Context
Tabular datasets are very common. They are formatted as tables defined as a series of (implicitly) typed attributes, which represent the structure/schema of the table. They contain a series of records aligned to this structure. Different exploration libraries propose a data type representing the notion of a table and sets of operators for manipulating tables. Even if the general principle is similar among tabular data models, the properties of the tabular data structures and operators vary.
Objective
This exercise aims to get acquainted with the tabular data structure and its associated operators and try a concrete solution provided by the library Pandas of Python. Applying a series of operators on tabular data, it is possible to explore their content, profile their mathematical properties and answer research questions of type “What happened?”. Through this exploration, we can determine the quality of a data set in terms of the missing and null values and the statistical distribution of the values in columns. Then, we can decide to ” clean” the data set and respond to “what happened?” like research questions.
Material
- Exercise HO-1, a version with R, can be found here [K-Notebool in R]

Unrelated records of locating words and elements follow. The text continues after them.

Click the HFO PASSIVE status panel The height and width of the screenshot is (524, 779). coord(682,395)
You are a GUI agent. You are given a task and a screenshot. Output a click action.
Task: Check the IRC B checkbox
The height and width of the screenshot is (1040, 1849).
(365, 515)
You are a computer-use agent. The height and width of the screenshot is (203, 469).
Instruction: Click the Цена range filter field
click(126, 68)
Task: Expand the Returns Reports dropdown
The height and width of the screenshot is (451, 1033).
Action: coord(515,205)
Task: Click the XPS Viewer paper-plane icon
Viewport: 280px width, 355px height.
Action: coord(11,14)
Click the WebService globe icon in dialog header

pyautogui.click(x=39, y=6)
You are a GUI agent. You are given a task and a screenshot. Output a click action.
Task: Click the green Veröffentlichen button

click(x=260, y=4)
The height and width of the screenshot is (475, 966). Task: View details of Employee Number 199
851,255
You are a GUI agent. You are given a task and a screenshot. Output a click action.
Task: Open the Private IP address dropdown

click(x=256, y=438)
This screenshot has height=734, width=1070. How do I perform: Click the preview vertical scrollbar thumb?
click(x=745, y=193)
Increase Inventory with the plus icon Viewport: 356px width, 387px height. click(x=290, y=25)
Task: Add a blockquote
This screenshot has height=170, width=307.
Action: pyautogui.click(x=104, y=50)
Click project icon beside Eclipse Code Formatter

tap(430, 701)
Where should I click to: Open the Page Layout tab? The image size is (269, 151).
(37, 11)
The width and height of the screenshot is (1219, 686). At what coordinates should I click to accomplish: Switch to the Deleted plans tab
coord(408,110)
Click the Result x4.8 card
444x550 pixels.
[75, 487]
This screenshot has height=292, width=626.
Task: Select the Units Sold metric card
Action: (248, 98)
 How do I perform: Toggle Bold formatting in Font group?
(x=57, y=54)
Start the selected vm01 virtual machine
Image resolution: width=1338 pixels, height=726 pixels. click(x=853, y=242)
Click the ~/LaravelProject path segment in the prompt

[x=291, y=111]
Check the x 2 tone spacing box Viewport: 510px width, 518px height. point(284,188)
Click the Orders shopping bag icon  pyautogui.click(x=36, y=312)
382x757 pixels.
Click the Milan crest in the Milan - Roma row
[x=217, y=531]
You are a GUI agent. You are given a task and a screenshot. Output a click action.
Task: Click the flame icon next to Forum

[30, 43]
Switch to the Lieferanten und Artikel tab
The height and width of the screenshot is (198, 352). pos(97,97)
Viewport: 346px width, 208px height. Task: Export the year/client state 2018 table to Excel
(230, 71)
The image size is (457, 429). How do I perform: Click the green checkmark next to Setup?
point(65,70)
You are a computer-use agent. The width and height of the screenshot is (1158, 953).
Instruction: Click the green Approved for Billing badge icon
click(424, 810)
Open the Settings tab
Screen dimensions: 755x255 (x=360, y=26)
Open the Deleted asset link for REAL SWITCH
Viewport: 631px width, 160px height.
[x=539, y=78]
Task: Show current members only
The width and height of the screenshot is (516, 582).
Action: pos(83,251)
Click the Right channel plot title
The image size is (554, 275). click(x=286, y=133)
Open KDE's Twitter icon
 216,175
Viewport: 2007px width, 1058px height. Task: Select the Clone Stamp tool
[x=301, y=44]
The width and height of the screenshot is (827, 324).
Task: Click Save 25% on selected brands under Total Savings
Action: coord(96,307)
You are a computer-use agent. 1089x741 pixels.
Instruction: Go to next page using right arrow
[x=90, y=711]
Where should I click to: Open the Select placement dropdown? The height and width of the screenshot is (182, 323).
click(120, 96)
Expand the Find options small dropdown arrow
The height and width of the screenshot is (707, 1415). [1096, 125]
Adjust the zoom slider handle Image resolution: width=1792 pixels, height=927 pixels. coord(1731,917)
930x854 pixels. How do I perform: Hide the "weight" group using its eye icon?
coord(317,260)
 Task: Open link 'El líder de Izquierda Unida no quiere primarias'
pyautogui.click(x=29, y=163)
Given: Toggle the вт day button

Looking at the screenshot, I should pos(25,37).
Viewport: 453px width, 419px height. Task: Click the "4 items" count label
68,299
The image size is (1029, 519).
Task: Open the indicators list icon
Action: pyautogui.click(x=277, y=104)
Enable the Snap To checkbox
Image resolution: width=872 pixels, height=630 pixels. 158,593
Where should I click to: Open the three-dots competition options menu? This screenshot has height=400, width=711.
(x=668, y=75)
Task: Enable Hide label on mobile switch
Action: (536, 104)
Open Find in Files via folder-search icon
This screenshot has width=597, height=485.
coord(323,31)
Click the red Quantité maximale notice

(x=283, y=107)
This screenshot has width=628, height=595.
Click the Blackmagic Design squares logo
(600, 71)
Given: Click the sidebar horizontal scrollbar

- Explanation on the whiteboard about the table data structure
To Do
- Organise into groups of 3 or 4 people. You can also decide to work alone, even if it is less fun.
- Have a look at the experiment proposed in HO-1
- Create a notebook in Kaggle according to in-class instructions and test-learn the tasks implemented in HO-1
- Propose a mind map with the table manipulation operators introduced in class and the corresponding operators proposed by the Pandas library that you have discovered by Testing HO-1
- Draw a pipeline that describes the series of tasks of the pipeline implemented in HO-1. The pipeline intends to answer the question, “How similar were EU countries when they invested in education throughout the first decade of the XXI century?”
- Propose an interpretation of the final result in the exercise (interpret the plots) and provide a critical view of their pertinence concerning the research question.
To Hand In
- Add the names of your group members in your notebook and the program you are inscribed in.
- Add the mindmap drawing, the pipeline drawing, and your interpretation to your notebook.
- Please share it with the professor USING KAGGLE.